▶ [PROVIDED DATA]
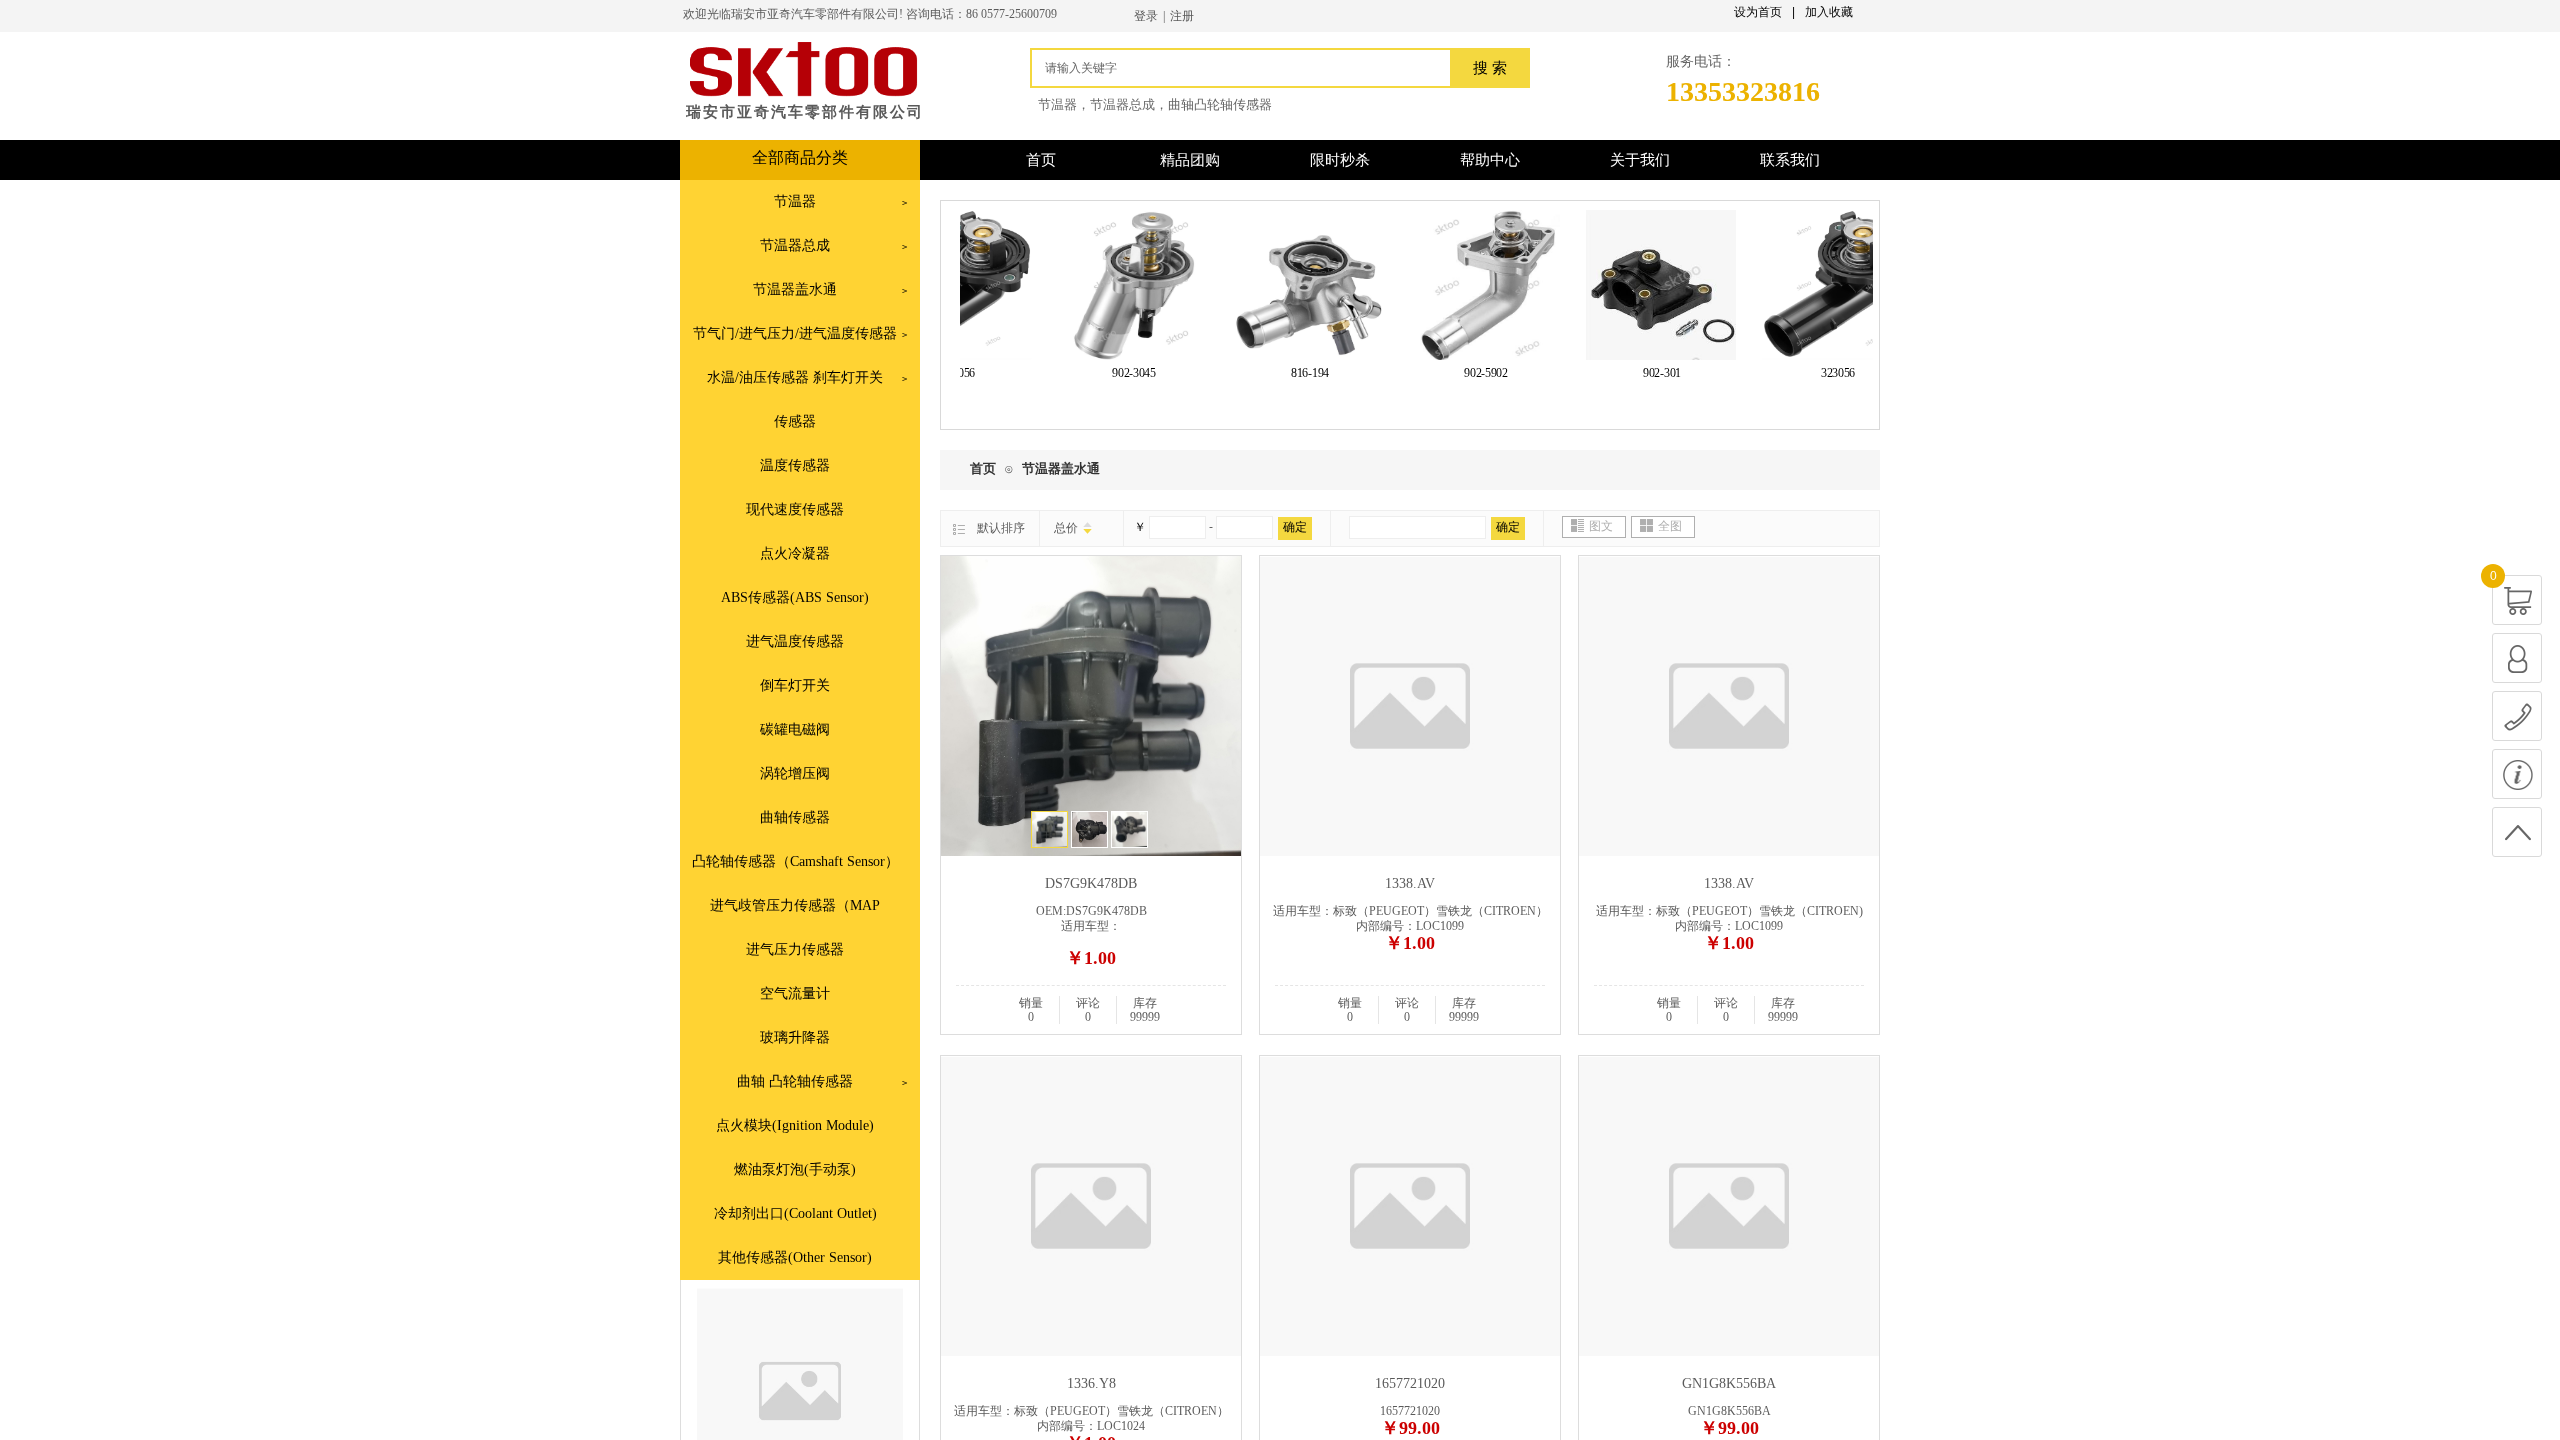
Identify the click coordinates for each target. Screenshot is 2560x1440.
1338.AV (1410, 883)
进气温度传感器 (795, 641)
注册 (1182, 16)
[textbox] (1246, 68)
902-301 (1642, 373)
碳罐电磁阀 (795, 729)
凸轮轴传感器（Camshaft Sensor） (795, 861)
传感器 (795, 421)
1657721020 (1410, 1383)
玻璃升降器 (795, 1037)
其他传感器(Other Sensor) (795, 1257)
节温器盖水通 (795, 289)
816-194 (1290, 373)
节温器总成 (795, 245)
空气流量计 (795, 993)
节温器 (795, 201)
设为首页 (1758, 12)
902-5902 (1466, 373)
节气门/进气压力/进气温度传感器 (795, 333)
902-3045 (1114, 373)
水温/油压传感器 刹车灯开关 (795, 377)
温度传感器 (795, 465)
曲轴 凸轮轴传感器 (795, 1081)
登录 (1146, 16)
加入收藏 (1829, 12)
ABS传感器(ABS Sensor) (795, 597)
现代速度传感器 (795, 509)
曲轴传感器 (795, 817)
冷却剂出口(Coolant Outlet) (795, 1213)
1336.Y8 (1091, 1383)
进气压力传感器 (795, 949)
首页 (983, 468)
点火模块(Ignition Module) (795, 1125)
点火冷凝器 (795, 553)
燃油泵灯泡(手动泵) (795, 1169)
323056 (1818, 373)
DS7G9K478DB (1091, 883)
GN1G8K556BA (1729, 1383)
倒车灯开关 (795, 685)
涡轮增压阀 (795, 773)
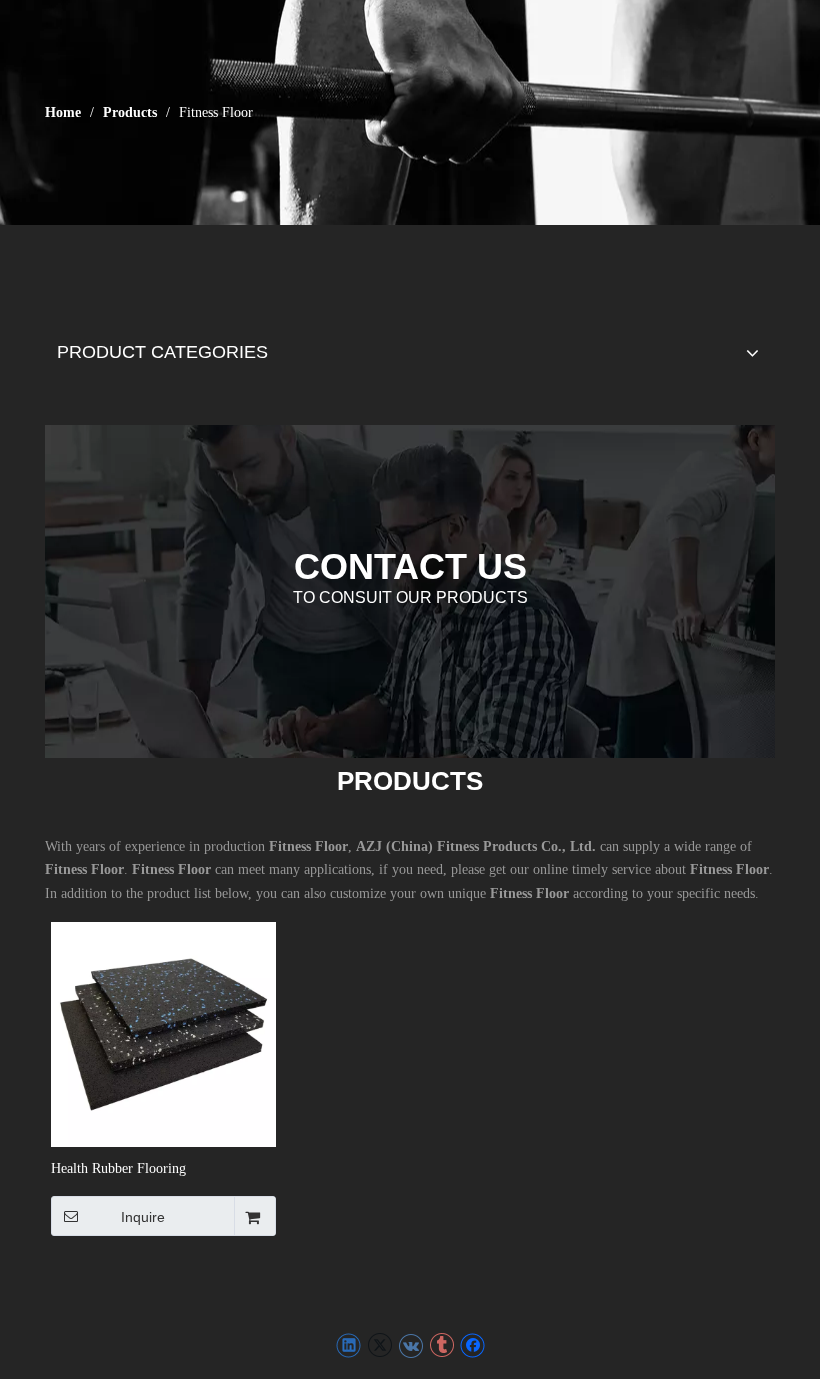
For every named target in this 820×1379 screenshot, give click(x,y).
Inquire (143, 1217)
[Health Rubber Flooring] (163, 1033)
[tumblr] (441, 1345)
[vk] (410, 1345)
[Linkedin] (348, 1345)
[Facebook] (472, 1345)
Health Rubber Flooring (118, 1168)
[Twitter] (379, 1345)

▶ [YOUR TASK] Work through the records line by line and tally those with the word "click". Report only the total.

▶ [EXERCISE RESPONSE] 2